Estratto del testo:
----------------
Questo è probabilmente il mio ultimo articolo che fa riferimento all’attuale amministrazione e non poteva non riguardare quello che è stato il punto moralmente più basso e al contempo la delusione più grande.
La recente Sentenza del Consiglio di Stato, Sez. V, n. 3562 del 06/05/2022, conferma quello che ho sempre sostenuto, ovvero che la Sentenza del TAR n. 555 dell’Aquila del 31/12/2020 con la quale si dichiarava “inammissibile” il ricorso proposto dalla Tekneko nei confronti del Comune di Balsorano, in relazione all’affidamento decennale del servizio rifiuti a Segen S.p.A., è carente sotto l’aspetto motivazionale, illogica e, a mio modesto parere fortemente politicizzata (e sicuramente l’avv. comunale gode di una certa “simpatia” in quel tribunale).
La sentenza del TAR dell’Aquila si conclude con l’inammissibilità del ricorso perché “allo stato, l’annullamento del provvedimento di affidamento diretto del servizio alla controinteressata non recherebbe alla ricorrente il vantaggio sperato di poter competere per aggiudicarselo, stante il divieto imposto come stabilito dall’art. 17 della l. r. 36/2013 al Comune di indire una gara per l’affidamento del servizio trascorsi dodici mesi dalla data di insediamento dell’Assemblea dell’AGIR”. Il TAR non è, convenientemente per qualcuno, voluto andare oltre.
Uno dei motivi che rende assurda la sentenza è che il TAR non ha compreso il ruolo dell’AGIR dichiarando tra l’altro che una legge regionale (la 36/2013) è legittima anche quando impone un divieto a tempo indeterminato di indire una procedura di gara che resta l’unica modalità di affidamento del servizio gestione rifiuti (infatti l’affidamento in house rappresenta l’eccezione) e sopratutto che questa ha precedenza sulla normativa nazionale (D.lgs. n. 50/2016 Codice appalti e D.lgs. n. 152 Codice ambientale) e sulla normativa europea (direttiva in materia di appalti).
Infatti il divieto viene posto perché doveva essere compito dell’AGIR quello di indire la gara pubblica, ed è assurdo, nel momento in cui ancora la competenza era dei comuni, vietare ai comuni di fare la stessa gara pubblica, non comprendendo quindi il vero ruolo e scopo dell’AGIR (indire la gara).
Infatti l’art. 17 della L.R. 36/2013, in particolare i commi 13 e 14, indicava il divieto, a decorrere dai 6 mesi dalla data di insediamento dell’Assemblea AGIR, di indire nuove procedure di gara per l’affidamento dei servizi di spazzamento, raccolta e trasporto.
L’AGIR è stata istituita il 31/05/2018, con solo 5 anni di ritardo, e si è insediata il 30/07/2018.
Il divieto di indire una qualsiasi gara sarebbe quindi dovuto entrare in vigore il 30/01/2019.
----------------
Blocco dati:

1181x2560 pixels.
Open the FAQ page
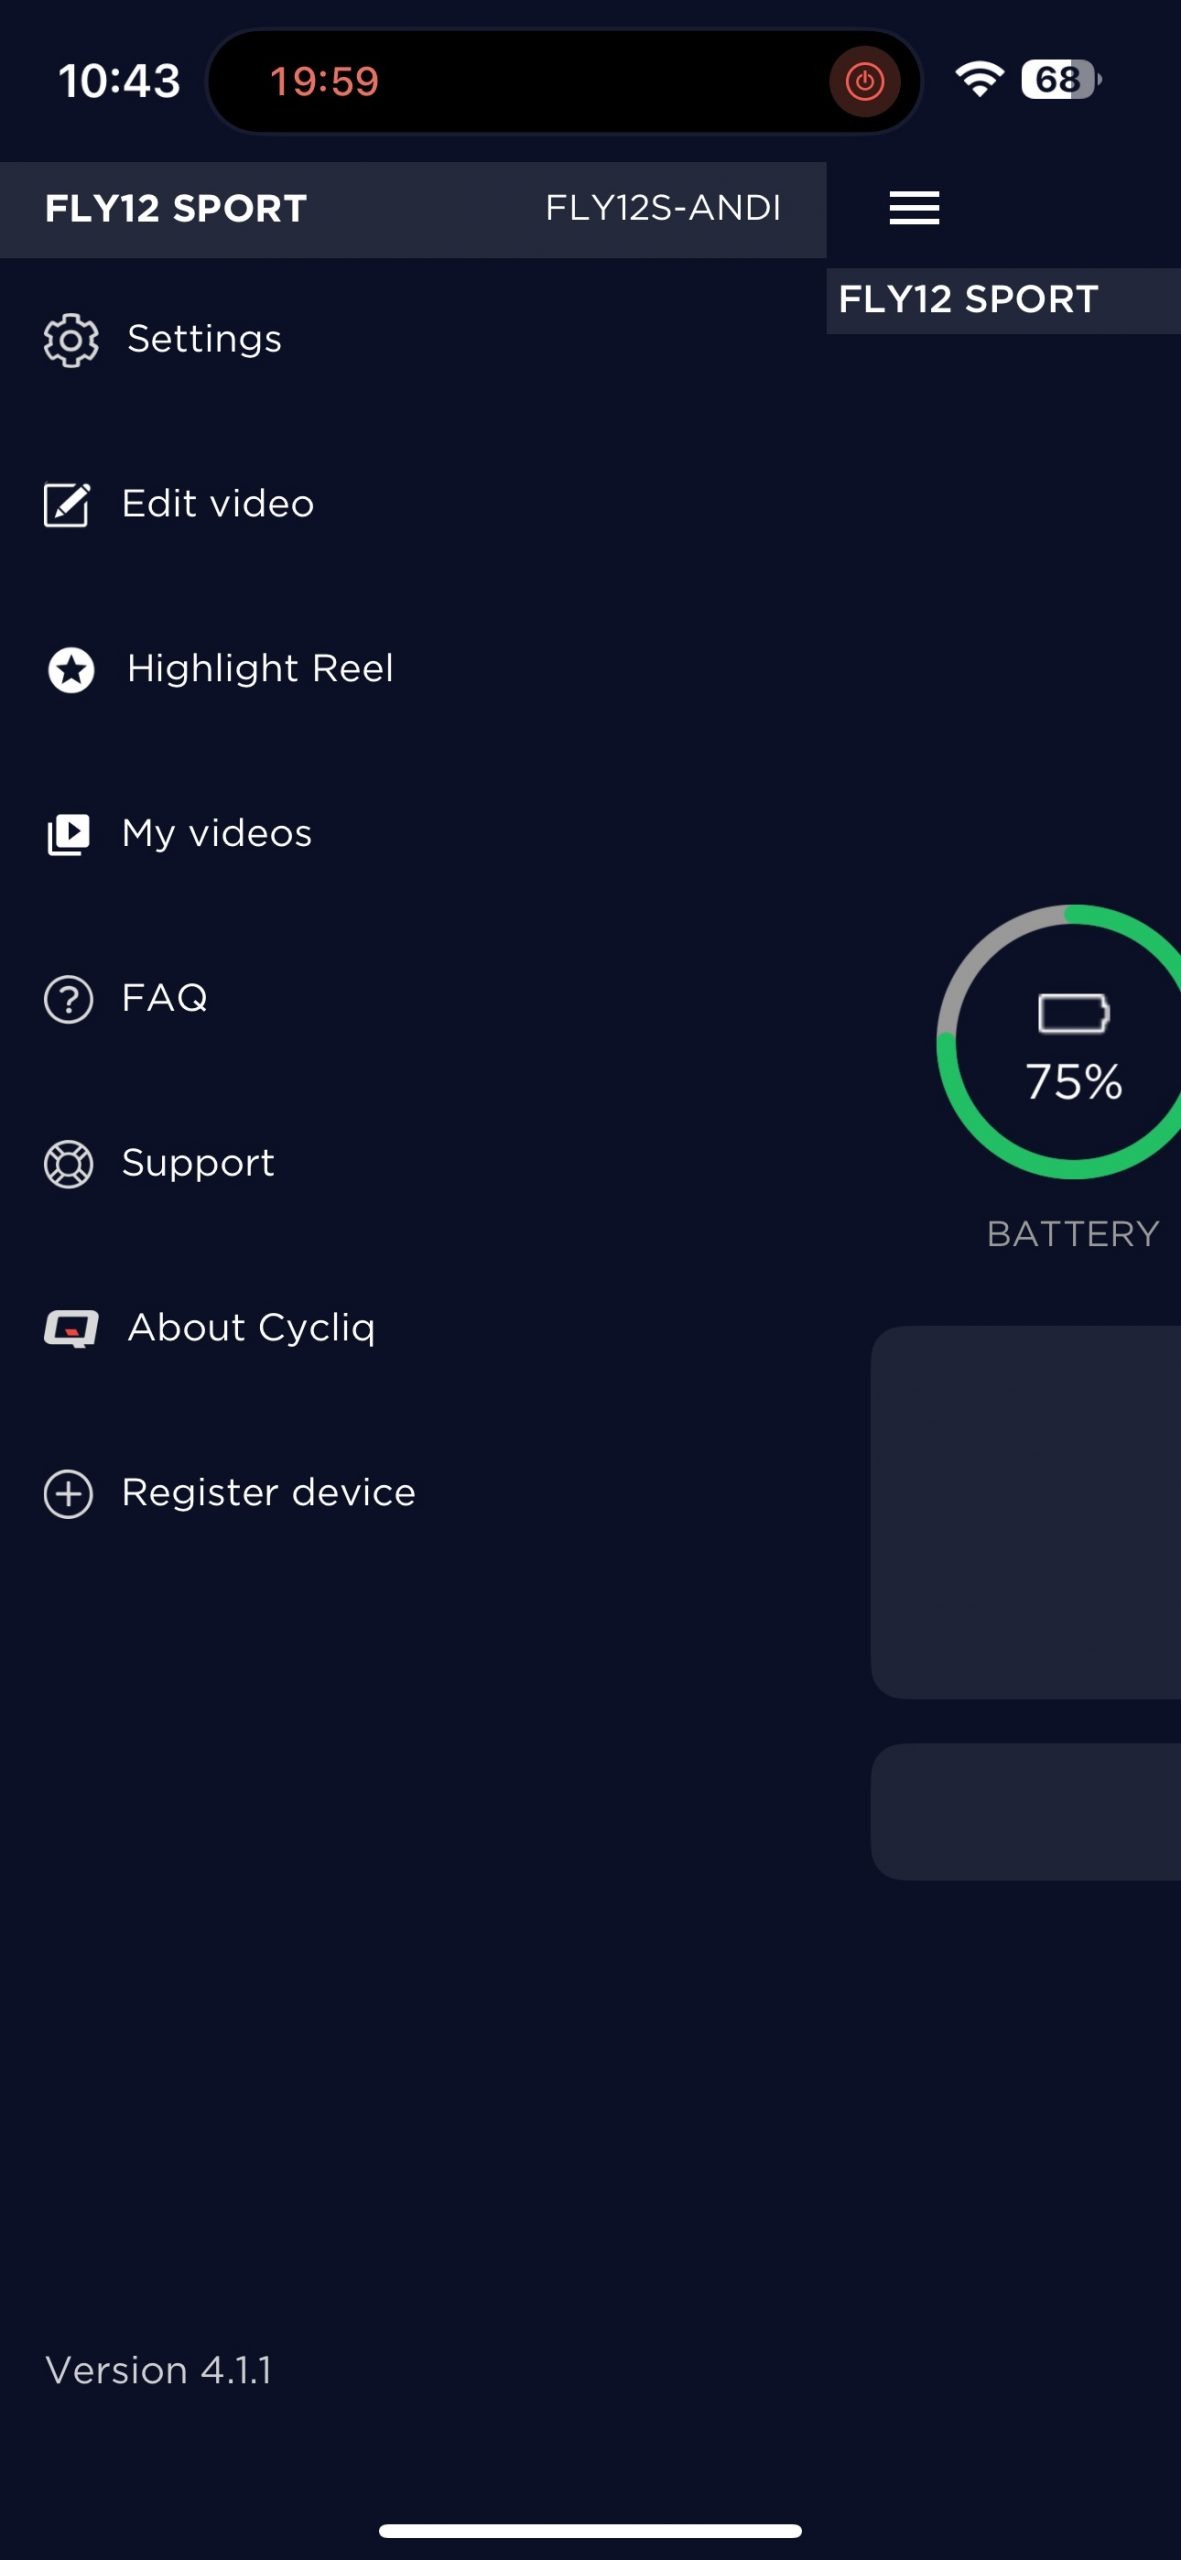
----------------
Consegna:
Prosegui l'articolo sulla sentenza del TAR dell'Aquila relativa all'affidamento del servizio rifiuti nel Comune di Balsorano, ripartendo dopo l'ultima frase riportata. Il materiale qui raccolto proviene da una fonte diversa.

Risposta:
Tuttavia il giorno prima della scadenza, il 29/01/2019 la Regione Abruzzo approva la Legge Regionale n.1/2019 dove all’Art. 16 riporta “Proroga di termini previsti da disposizioni legislative e ulteriori disposizioni urgenti”, in particolare al comma 7 si apportano le seguenti modifiche:
- al comma 13, le parole “sei mesi” sono sostituite dalle seguenti: “dodici mesi“;
- al comma 14, le parole “sei mesi” sono sostituite dalle seguenti: “dodici mesi“”.
Quindi, calendario alla mano, il divieto slitta al 30/07/2019.
Questo vuol dire che si sarebbe dovuto dare, in un tempo ragionevole e ben definito (12 mesi), oltre all’istituzione, anche l’organizzazione all’agenzia (AGIR) tale da permettere a questa di procedere ad indire le gare per il servizio di gestione dei rifiuti, in ossequio all’art. 202, comma 1, del Codice Ambientale che stabilisce che l’Autorità d’Ambito aggiudica il servizio di gestione integrata dei rifiuti mediante “gara” e precisa che la stessa deve essere disciplinata dai principi e dalle disposizioni comunitarie, in conformità ai criteri di cui all’art. 113, comma 7, del D. Lgs. 267/2000.
La normativa Europea infatti stabilisce che qualsiasi deroga alla gara è prevista come eccezione, e deve interpretarsi il più possibile restrittivamente ritenendo che in questo settore esista un mercato dove operano soggetti economici ed è quindi intervenuto a tutela di quel mercato, e in definitiva della concorrenza, creando per i rifiuti una disciplina di settore diversa rispetto a quella ordinaria.
La stessa normativa Europea prevede che, nel caso si proceda all’affidamento del servizio di rilevanza economica, in via eccezionale quindi, alle società in house queste devono obbligatoriamente avere 3 requisiti:
- il controllo analogo (un rapporto equivalente ad una relazione di subordinazione gerarchica; tale situazione si verifica, in particolare, quando sussiste un controllo gestionale e finanziario stringente dell’ente pubblico sulla società);
- il vincolo di prevalenza (ovvero che la società svolga più dell’80% delle proprie attività nell’esecuzione di compiti a essa affidati dall’amministrazione/i aggiudicatrice/i che esercita/no il controllo);
- e la convenienza economica (ovvero produrre una “simulazione di mercato” in termini economici e qualitativi dei beni-servizi offerti in house rispetto a quelli reperibili sul mercato).
Quindi i Giudici del TAR dell’Aquila avrebbero dovuto valutare due aspetti:
- il primo se fosse legittimo il blocco a tempo indeterminato delle gare ad evidenzia pubblica, unica forma di affidamento riconosciuta dal codice ambientale;
- il secondo se, qualora legittimo, si riscontrano, nell’affidamento alla Segen, i 3 precedenti requisiti (obbligatori).
L’assurdità della sentenza è che ha mancato entrambi i punti.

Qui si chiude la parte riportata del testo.